Integrating data analytics to build a profile of over 65s in Walsall leads to improved patient care and significant savings

The number of people with more than one long-term condition (LTC) is rising as the population ages. This presents a challenge for healthcare providers and commissioners. Currently, LTCs and their comorbidities are not routinely analysed together to understand the full patient, cohort or pathway picture. This means patients with disease complexity are not analysed holistically in their comorbid chronic disease cohorts. Additionally, metrics used by commissioner clinical and financial leads are not always mutually understandable.

Walsall Clinical Commissioning Group (CCG) wanted to build a profile of their older person population to inform planning discussions and commissioning actions.

Action

Our Business Intelligence (BI) Team worked with the CCG using DOC, our disease origins and comorbidity tool for triangulating population health analytics. Accredited by NHS RightCare, DOC enables mutual understanding by analysing ‘whole patients’ with all their diseases, socioeconomic status, and demographics (health status influencers), as opposed to just costs and performance currencies which ‘fragment’ the person and their co- and multi-morbid LTCs.

Using DOC, evidence analysis, and input from MLCSU’s Medicines Management and Optimisation (MMO) Team, we combined RightCare, Fusion48, population and contract data to create a CCG-wide picture of older people’s health status, costs and outcomes.

We held two workshops in Walsall. Medical and nursing staff from primary, acute and community care, and leads from public health, commissioning and finance participated. Feedback regarding BI Team input was all positive.

Impact

Our work to build a profile of the older person population in Walsall CCG was the first time such an integrated analysis had been used to inform planning discussions and commissioning actions. This clinical analysis highlighted issues that financial analysis had failed to reveal. It led to reconfiguration of the acute setting’s clinical workforce and bed base, resulting in expected savings in excess of £1million over one financial year, fewer admissions and sustainable reduction in length of stay.

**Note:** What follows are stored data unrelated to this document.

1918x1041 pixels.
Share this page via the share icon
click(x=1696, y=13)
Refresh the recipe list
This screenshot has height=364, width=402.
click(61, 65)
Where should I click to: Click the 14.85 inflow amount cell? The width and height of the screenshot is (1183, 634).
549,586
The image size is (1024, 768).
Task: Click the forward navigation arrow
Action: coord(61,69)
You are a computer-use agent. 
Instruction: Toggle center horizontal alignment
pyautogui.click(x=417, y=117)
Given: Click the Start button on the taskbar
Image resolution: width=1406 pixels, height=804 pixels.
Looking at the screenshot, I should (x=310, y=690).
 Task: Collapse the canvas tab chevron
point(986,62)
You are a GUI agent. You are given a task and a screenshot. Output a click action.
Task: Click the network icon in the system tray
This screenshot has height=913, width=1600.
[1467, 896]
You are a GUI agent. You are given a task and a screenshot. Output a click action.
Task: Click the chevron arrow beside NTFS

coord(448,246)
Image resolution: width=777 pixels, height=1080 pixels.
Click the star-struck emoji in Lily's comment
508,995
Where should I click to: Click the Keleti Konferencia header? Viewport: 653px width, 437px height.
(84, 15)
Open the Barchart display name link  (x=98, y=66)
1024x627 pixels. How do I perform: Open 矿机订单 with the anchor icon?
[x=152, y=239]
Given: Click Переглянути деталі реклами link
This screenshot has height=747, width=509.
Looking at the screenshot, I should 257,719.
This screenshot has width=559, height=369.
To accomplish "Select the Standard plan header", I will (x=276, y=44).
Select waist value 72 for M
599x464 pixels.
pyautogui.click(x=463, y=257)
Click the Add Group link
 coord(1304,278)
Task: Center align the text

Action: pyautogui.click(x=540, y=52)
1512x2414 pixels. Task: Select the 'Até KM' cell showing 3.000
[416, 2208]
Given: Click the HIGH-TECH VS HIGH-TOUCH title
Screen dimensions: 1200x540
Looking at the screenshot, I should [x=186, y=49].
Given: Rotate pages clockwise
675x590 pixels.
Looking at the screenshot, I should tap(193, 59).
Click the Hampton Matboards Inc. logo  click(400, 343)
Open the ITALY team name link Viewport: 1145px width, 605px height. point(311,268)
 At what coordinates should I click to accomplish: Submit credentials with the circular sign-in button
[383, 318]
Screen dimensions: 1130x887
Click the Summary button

From the strategic perspective to the local picture, the CCG and their partners could see the specific challenges facing their older populations. They gained:

* insight into older people’s use of acute, mental health and community care services at a ‘whole person’ level
* MMO additions to the SPACE care home quality programme
* wider understanding of the evidenced effects of the innovative admission avoidance pathway
* better understanding of the multiple falls services and activity within the CCG area, revealing the acute unit had two frailty pathways and settings, creating confusion * regarding patient care, payments and access.

With new insight into activity patterns, costs, healthcare status and experience of their frail cohorts, the CCG worked with partners to:

* further investigate the dual frailty acute pathways (that created two costs for each patient during an admission), activity, costs and outcomes
* embed the START / STOPP medicine reviews’ toolkit in primary and care home settings.

Our input also informed the CCG’s analysis of RightCare opportunities, RightCare delivery plan logic model and plans for 2019-20, and input into the Black Country Sustainability and Transformation Partnership Frailty Group as a key part of its reporting support.